Column: Chase Elliott pushes to race Nashville Fairgrounds
Published 11:55 pm Monday, June 27, 2022
By Jenna Fryer
AP Auto Racing Writer
LEBANON, Tenn. — To be clear, Chase Elliott will take a victory anywhere he can get one.
But not long after lifting the celebratory guitar he earned for winning at Nashville Superspeedway, Elliott couldn’t help but wonder if NASCAR is still at the wrong race track.
NASCAR’s most popular driver is partial to the track at the Nashville Fairgrounds. When he heard the Cup Series would return to the area in 2021 — but at the D-shaped oval in Lebanon, some 40 minutes from the downtown hot spots — he was not pleased.
“One snooze fest at that joint will put the nail in the coffin of the fairgrounds, bummer,” Elliott tweeted in 2020.
He has now raced two consecutive years at the superspeedway, collected a win and the guitar late Sunday night, and his opinion hasn’t changed. Elliott wants to race at the fairgrounds, where his Hall of Fame father often did and the two went head-to-head last summer in the Superstar Racing Experience. Chase won the race.
“Yeah, look, I wish we were at the fairgrounds, for the record, but I’m glad we’re at least in the market,” Elliott said. “This is a cool town. It’s a great place to be. It’s a great place to race. It’s a town that I think embraces us, and we embrace the people that are here.”
The Nashville market has indeed become a hot motorsports target since 2019 when NASCAR shifted its season-ending awards ceremony from Las Vegas to Lower Broadway. Nashville Superspeedway was added to NASCAR’s 2021 schedule, IndyCar debuted a downtown street race that was a smashing success and SRX will return to the fairgrounds for a second consecutive year in two weeks.
Elliott won’t be in the SRX field next month, but the morning after beating his father there last year — and after he had earlier been disqualified and finished 39th in the NASCAR race at the superspeedway — he made a passionate plea for NASCAR to take its Cup cars to the fairgrounds.
“Just the atmosphere of the fairgrounds, the energy last night was absolutely unbelievable. I wish all of you all had been there to see it. It was nuts. It just further made double sure that’s where we belong in my eyes,” Elliott said. “I’ve always felt that way, but that other track (the superspeedway) is not the answer. The energy is right there in town, and we don’t need to search any further.”
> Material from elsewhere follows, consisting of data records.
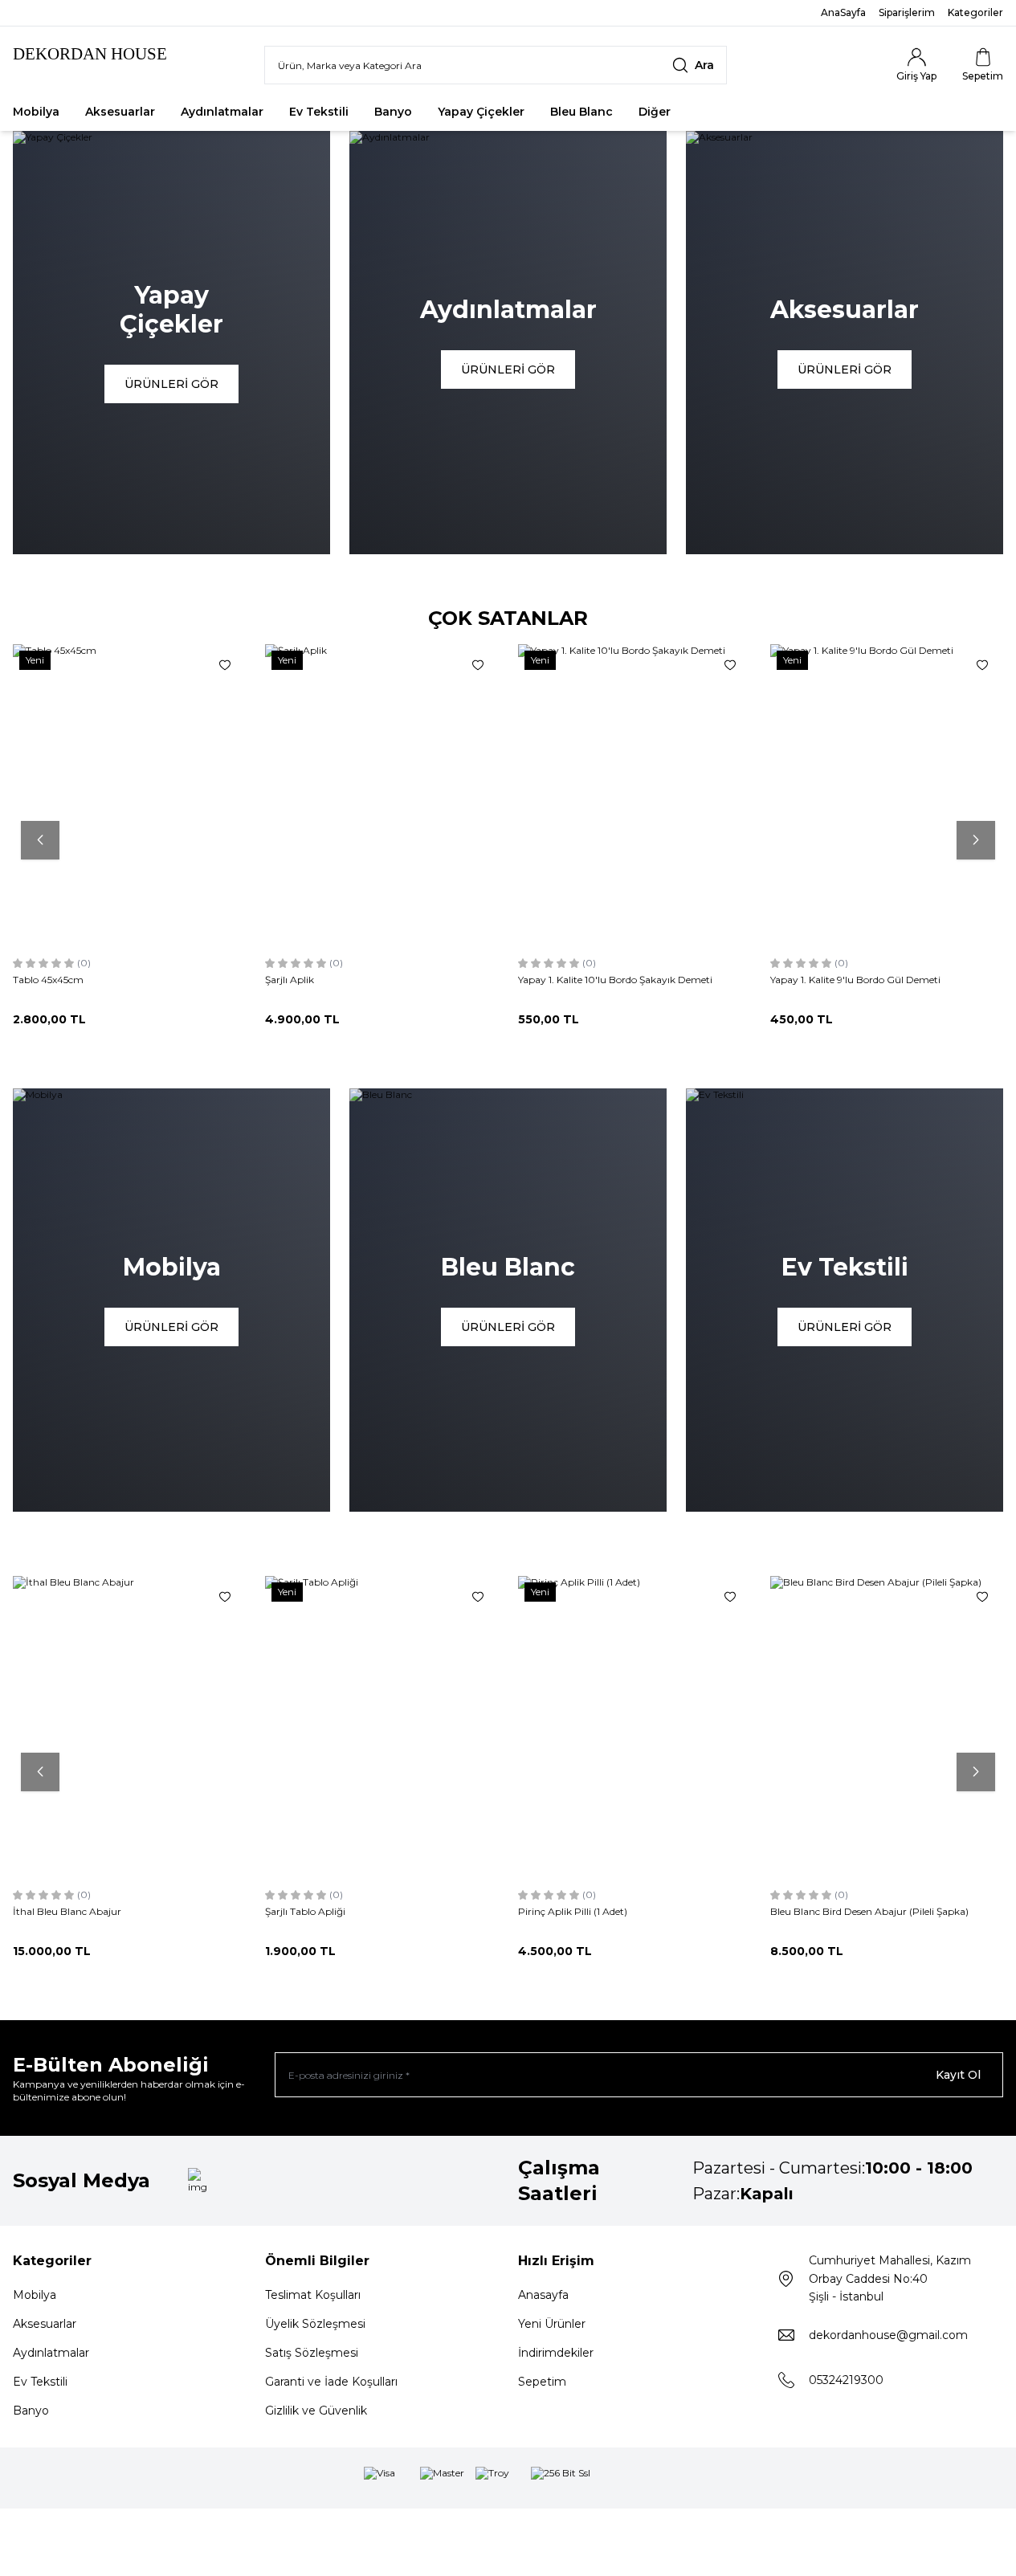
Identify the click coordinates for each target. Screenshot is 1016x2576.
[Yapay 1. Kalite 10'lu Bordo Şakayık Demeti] (634, 795)
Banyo (393, 111)
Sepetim (542, 2381)
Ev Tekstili (319, 111)
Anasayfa (543, 2295)
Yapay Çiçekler (481, 111)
Marcus Smith agrees, and as head of Speedway Motorsports he is pushing to return NASCAR to the 0.596-mile track for the first time since 1984. The initiative has been met by local resistance in public meetings. In the meantime, Speedway Motorsports last December purchased the superspeedway in Lebanon and was the official promoter this past weekend.
Speedway Motorsports founder Bruton Smith died last week at 95, and then Marcus Smith’s mother suffered a stroke Friday. He was not available at the superspeedway this weekend to discuss Speedway Motorsports’ plans for the Nashville area.
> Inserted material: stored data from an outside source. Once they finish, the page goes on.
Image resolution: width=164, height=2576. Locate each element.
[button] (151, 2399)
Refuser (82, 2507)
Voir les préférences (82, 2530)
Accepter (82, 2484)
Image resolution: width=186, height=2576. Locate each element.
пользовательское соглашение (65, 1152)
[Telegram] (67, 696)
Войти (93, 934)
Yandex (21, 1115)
But many in the industry believe the market can support multiple races, even with NASCAR, SRX and IndyCar all stopping in Nashville over three consecutive months.
Elliott stumped for the fairgrounds, though he conceded that even with three hours of weather delays, a determined crowd hung around for a race that took seven hours to complete and was a better product than last year.
“It was way more racy than I thought it would be. But it still doesn’t mean I prefer this over the fairgrounds and what that could be,” Elliott said. “It’s just that racetrack and the history of that racetrack and its location is just something that we’re never going to replicate again.”
He then pointed to other markets where tracks are 30- to 45 minutes outside the city — in Michigan or Atlanta or Miami.
“With the fairgrounds you’d be drawing from an area that is 15 blocks away or so,” he said “Correct me if I’m wrong on that, but it’s a hell of a lot closer. In today’s society, you’re never going to build a racetrack in a city like that again.”
He said he’s encouraged by Marcus Smith’s commitment to the region and is hopeful to have his Cup car at the fairgrounds soon.
“It sounds like they’re at least working on it,” he said. ”I think the positives outweigh the negatives, and I think there’s a way to be respectful in doing so of the folks that live in the area and be able to do it in a positive light.”